Parker put more of himself in "Lonerism" than Tame Impala's guitar-heavy debut "Innerspeaker." In large part, he says that was owing to the fact that he assembled so much of the newer record while he was alone, so he didn't need to sing the emotionally raw lyrics to engineers or fellow bandmates.

"I think I just had a bit more confidence to actually sing about the stuff I wanted to sing about," said Parker, whose distortion-drenched garage-rocker "Elephant" is now soundtracking ads for BlackBerry's Z10.

"I was kind of just in my bedroom for about two years — well, not my bedroom, the room next to my bedroom."

Even with all of Parker's forlorn ruminations on missed connections, the music never really sounds mopey — a credit to his skill with a melody.

He says he actually tries to rein in his penchant for "stupid, cheesy pop melodies," and sometimes the resultant effect sounds as though a sunshine pop tune is being forcibly held underwater.

"I actually kind of smother songs and stop them from coming out," he said. "It just doesn't feel like I could put that kind of super-pop melody in the Tame Impala environment and have it still sound cool.... I guess I'll just use them for something else. I'll give them to a pop star."

Sounds lucrative, he's told.

"Oh man. It's the dream."

For now, his imagination is occupied with augmenting Tame Impala's live show. When he started making "Lonerism," he wasn't sure they'd ever be able to perform it live.

"I assumed we were going to stop touring," he said. "I was like, well, most of these songs have like 20 guitar and synth overdubs and like drum machines — stuff that was never going to be able to happen live. Without using backing tracks, of course, 'cause I draw the line at backing tracks."

He figured it out eventually.
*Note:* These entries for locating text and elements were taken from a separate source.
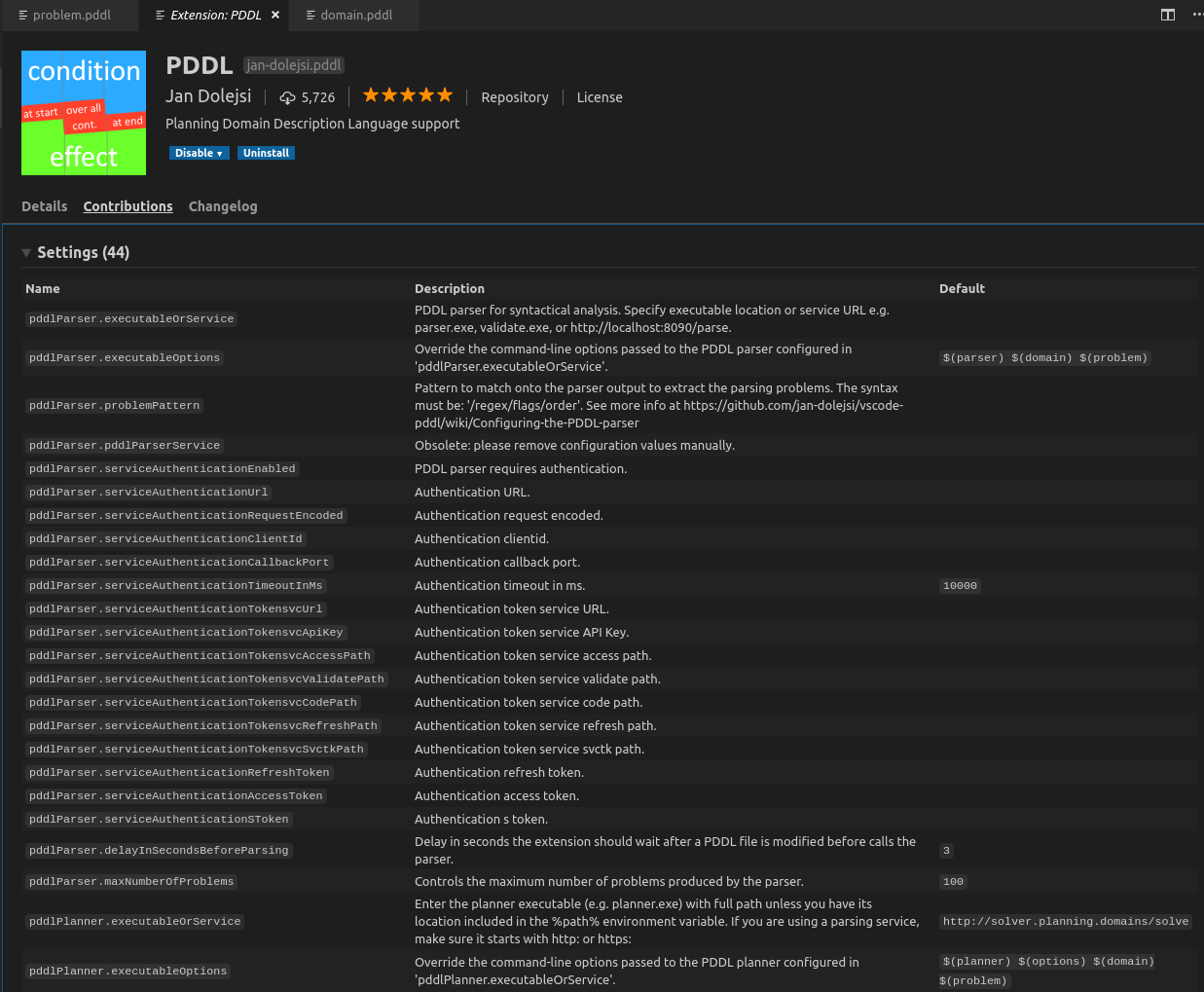
Task: Click the PDDL extension logo image
Action: tap(83, 112)
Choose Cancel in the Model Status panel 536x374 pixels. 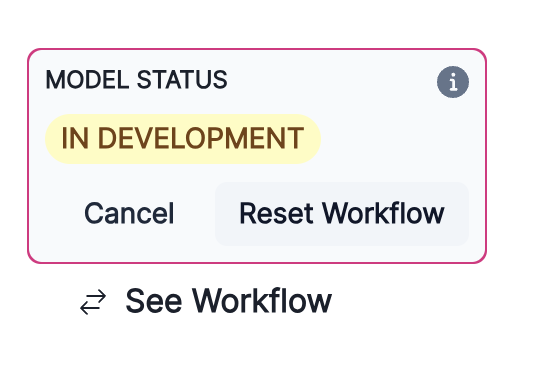pyautogui.click(x=129, y=214)
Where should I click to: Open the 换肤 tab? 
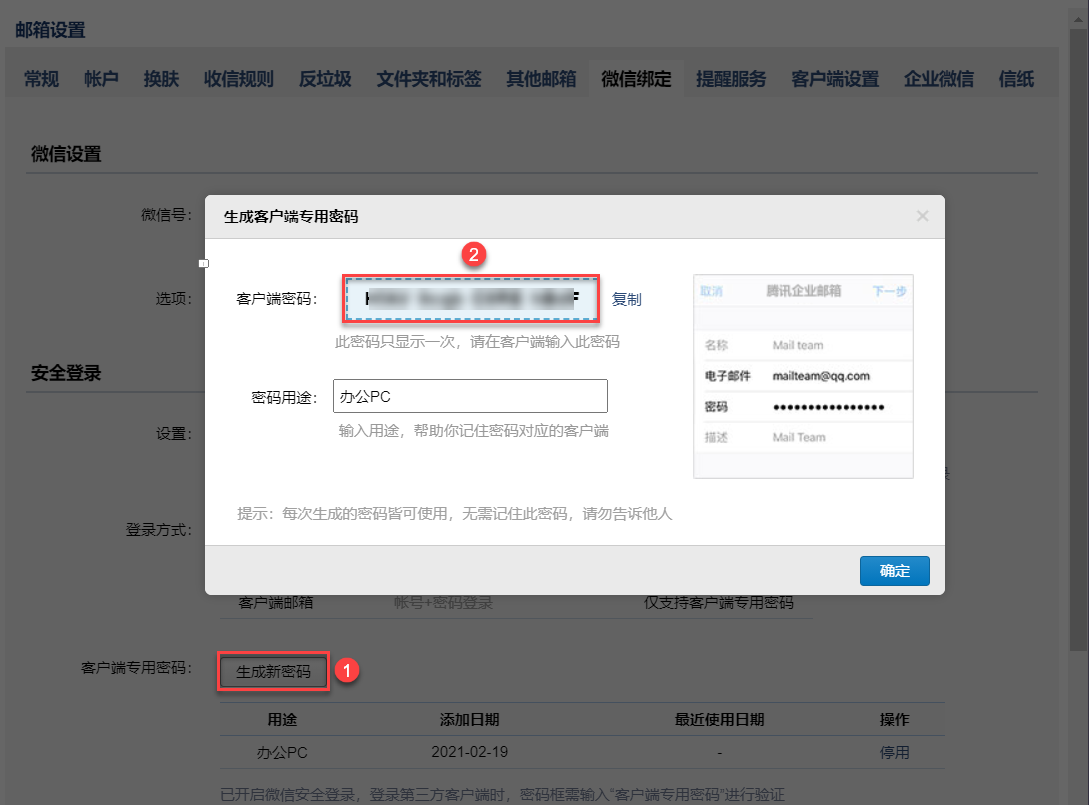point(161,79)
Now, he's consumed with trying to make their performances better.

His "current obsession" is writing new passages of music to drop into existing songs to make them different each night, and he can't stop experimenting with the various gadgets that clutter the stage under his feet.

"It sounds wanky," he says, with characteristic self-deprecation.

But it's also sort of essential.

Even though his schedule is tightly packed through July, he considers this the first break he's taken from "feeling like he needs to record music all the time," since he actually began working on "Lonerism" before "Innerspeaker" was even released.

He's enjoying it, but he says he needs the constant distraction that music grants him. And while he acknowledges that the effusive response to the album has been "vindicating," there's a part of him that misses being sequestered at home, tinkering and tinkering with his sonic collage until he's smudged every instrument and drop of distortion together just right.

"I think a lot of the details I obsessed over were kind of unnecessary — like I mean, I probably could have done it in a couple months instead of a couple years," he says, laughing.

"But I obsess over those things a lot of the time because I'm in love with the process of obsessing over it. It's my favourite thing to occupy my mind, rather than like, reading a book or watching a movie.

"I just prefer to think about whether this song is amazing or (crap)," he adds, in fact using a different four-letter word. "The process of doing it is almost a bigger part for me than actually finishing.

"Because once it's finished, it's finished, and it belongs to the rest of the world. It doesn't belong to me anymore. It's not something I can think about anymore.... So when I'm working on it, that's the real life of it for me."